**What you need to do**: Below are the entries to retype; reproduce each one exactly.

[Opening The data section]

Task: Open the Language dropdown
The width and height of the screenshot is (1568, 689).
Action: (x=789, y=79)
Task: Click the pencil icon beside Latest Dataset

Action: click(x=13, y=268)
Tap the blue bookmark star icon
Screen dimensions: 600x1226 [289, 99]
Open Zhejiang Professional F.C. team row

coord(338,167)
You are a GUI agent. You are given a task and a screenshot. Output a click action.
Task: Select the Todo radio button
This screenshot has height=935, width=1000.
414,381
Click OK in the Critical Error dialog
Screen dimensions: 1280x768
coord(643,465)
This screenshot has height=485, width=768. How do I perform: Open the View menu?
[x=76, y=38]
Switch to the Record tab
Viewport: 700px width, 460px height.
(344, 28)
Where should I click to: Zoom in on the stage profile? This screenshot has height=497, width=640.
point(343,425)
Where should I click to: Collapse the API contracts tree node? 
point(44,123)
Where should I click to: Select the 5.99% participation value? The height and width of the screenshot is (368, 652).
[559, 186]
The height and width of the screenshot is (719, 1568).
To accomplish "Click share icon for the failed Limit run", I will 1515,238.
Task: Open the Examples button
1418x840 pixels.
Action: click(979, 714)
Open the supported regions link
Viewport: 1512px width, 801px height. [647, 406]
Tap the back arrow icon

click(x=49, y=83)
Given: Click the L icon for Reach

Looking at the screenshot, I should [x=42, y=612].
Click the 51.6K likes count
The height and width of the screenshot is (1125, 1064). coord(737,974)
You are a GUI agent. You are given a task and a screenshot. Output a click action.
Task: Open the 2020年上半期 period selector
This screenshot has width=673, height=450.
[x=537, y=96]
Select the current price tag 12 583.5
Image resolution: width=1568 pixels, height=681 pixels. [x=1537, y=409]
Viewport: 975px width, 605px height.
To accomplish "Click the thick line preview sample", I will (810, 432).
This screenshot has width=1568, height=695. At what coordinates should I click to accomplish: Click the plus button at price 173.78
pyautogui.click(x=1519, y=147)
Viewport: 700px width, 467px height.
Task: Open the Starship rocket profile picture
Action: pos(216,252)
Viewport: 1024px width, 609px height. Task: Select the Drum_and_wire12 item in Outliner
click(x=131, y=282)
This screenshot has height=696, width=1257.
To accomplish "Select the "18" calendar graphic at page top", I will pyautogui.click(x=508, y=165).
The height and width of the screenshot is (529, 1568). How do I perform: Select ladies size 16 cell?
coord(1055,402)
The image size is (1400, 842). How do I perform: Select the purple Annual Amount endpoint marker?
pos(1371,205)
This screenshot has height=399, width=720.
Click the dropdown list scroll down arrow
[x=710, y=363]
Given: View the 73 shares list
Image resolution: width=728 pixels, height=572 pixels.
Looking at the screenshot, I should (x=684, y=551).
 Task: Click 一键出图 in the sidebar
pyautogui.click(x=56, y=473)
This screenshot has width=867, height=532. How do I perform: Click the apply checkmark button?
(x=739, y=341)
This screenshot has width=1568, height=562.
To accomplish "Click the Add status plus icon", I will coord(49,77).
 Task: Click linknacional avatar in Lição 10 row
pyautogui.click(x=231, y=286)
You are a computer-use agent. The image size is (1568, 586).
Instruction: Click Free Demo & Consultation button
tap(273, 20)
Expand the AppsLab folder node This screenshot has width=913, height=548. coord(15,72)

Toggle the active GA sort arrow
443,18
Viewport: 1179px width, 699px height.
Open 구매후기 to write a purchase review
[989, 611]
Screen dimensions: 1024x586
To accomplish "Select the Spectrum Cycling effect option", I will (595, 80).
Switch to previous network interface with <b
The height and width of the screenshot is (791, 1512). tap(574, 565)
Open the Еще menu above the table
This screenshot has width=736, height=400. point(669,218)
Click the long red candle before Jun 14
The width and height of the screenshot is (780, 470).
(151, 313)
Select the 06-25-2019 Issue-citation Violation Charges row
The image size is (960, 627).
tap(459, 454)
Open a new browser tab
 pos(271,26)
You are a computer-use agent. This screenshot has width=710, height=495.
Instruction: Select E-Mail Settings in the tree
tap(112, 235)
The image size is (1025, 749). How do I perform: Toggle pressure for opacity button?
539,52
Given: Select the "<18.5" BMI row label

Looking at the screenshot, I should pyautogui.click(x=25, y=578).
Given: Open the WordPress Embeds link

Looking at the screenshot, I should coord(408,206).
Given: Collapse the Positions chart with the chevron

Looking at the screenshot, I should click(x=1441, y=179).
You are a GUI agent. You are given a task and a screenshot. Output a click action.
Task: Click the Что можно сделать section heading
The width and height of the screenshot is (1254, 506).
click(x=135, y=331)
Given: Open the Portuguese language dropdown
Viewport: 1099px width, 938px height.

[Closing The data section]

**Result below**:
Task: Open the Language dropdown
The width and height of the screenshot is (1568, 689).
Action: (x=789, y=79)
Task: Click the pencil icon beside Latest Dataset

Action: click(x=13, y=268)
Tap the blue bookmark star icon
Screen dimensions: 600x1226 [289, 99]
Open Zhejiang Professional F.C. team row

coord(338,167)
You are a GUI agent. You are given a task and a screenshot. Output a click action.
Task: Select the Todo radio button
This screenshot has height=935, width=1000.
414,381
Click OK in the Critical Error dialog
Screen dimensions: 1280x768
coord(643,465)
This screenshot has height=485, width=768. How do I perform: Open the View menu?
[x=76, y=38]
Switch to the Record tab
Viewport: 700px width, 460px height.
(344, 28)
Where should I click to: Zoom in on the stage profile? This screenshot has height=497, width=640.
point(343,425)
Where should I click to: Collapse the API contracts tree node? 
point(44,123)
Where should I click to: Select the 5.99% participation value? The height and width of the screenshot is (368, 652).
[559, 186]
The height and width of the screenshot is (719, 1568).
To accomplish "Click share icon for the failed Limit run", I will 1515,238.
Task: Open the Examples button
1418x840 pixels.
Action: click(979, 714)
Open the supported regions link
Viewport: 1512px width, 801px height. [647, 406]
Tap the back arrow icon

click(x=49, y=83)
Given: Click the L icon for Reach

Looking at the screenshot, I should [x=42, y=612].
Click the 51.6K likes count
The height and width of the screenshot is (1125, 1064). coord(737,974)
You are a GUI agent. You are given a task and a screenshot. Output a click action.
Task: Open the 2020年上半期 period selector
This screenshot has width=673, height=450.
[x=537, y=96]
Select the current price tag 12 583.5
Image resolution: width=1568 pixels, height=681 pixels. [x=1537, y=409]
Viewport: 975px width, 605px height.
To accomplish "Click the thick line preview sample", I will (810, 432).
This screenshot has width=1568, height=695. At what coordinates should I click to accomplish: Click the plus button at price 173.78
pyautogui.click(x=1519, y=147)
Viewport: 700px width, 467px height.
Task: Open the Starship rocket profile picture
Action: pos(216,252)
Viewport: 1024px width, 609px height. Task: Select the Drum_and_wire12 item in Outliner
click(x=131, y=282)
This screenshot has height=696, width=1257.
To accomplish "Select the "18" calendar graphic at page top", I will pyautogui.click(x=508, y=165).
The height and width of the screenshot is (529, 1568). How do I perform: Select ladies size 16 cell?
coord(1055,402)
The image size is (1400, 842). How do I perform: Select the purple Annual Amount endpoint marker?
pos(1371,205)
This screenshot has height=399, width=720.
Click the dropdown list scroll down arrow
[x=710, y=363]
Given: View the 73 shares list
Image resolution: width=728 pixels, height=572 pixels.
Looking at the screenshot, I should (x=684, y=551).
 Task: Click 一键出图 in the sidebar
pyautogui.click(x=56, y=473)
This screenshot has width=867, height=532. How do I perform: Click the apply checkmark button?
(x=739, y=341)
This screenshot has width=1568, height=562.
To accomplish "Click the Add status plus icon", I will coord(49,77).
 Task: Click linknacional avatar in Lição 10 row
pyautogui.click(x=231, y=286)
You are a computer-use agent. The image size is (1568, 586).
Instruction: Click Free Demo & Consultation button
tap(273, 20)
Expand the AppsLab folder node This screenshot has width=913, height=548. coord(15,72)

Toggle the active GA sort arrow
443,18
Viewport: 1179px width, 699px height.
Open 구매후기 to write a purchase review
[989, 611]
Screen dimensions: 1024x586
To accomplish "Select the Spectrum Cycling effect option", I will (595, 80).
Switch to previous network interface with <b
The height and width of the screenshot is (791, 1512). tap(574, 565)
Open the Еще menu above the table
This screenshot has width=736, height=400. point(669,218)
Click the long red candle before Jun 14
The width and height of the screenshot is (780, 470).
(151, 313)
Select the 06-25-2019 Issue-citation Violation Charges row
The image size is (960, 627).
tap(459, 454)
Open a new browser tab
 pos(271,26)
You are a computer-use agent. This screenshot has width=710, height=495.
Instruction: Select E-Mail Settings in the tree
tap(112, 235)
The image size is (1025, 749). How do I perform: Toggle pressure for opacity button?
539,52
Given: Select the "<18.5" BMI row label

Looking at the screenshot, I should pyautogui.click(x=25, y=578).
Given: Open the WordPress Embeds link

Looking at the screenshot, I should coord(408,206).
Given: Collapse the Positions chart with the chevron

Looking at the screenshot, I should click(x=1441, y=179).
You are a GUI agent. You are given a task and a screenshot. Output a click action.
Task: Click the Что можно сделать section heading
The width and height of the screenshot is (1254, 506).
click(x=135, y=331)
Given: Open the Portuguese language dropdown
Viewport: 1099px width, 938px height.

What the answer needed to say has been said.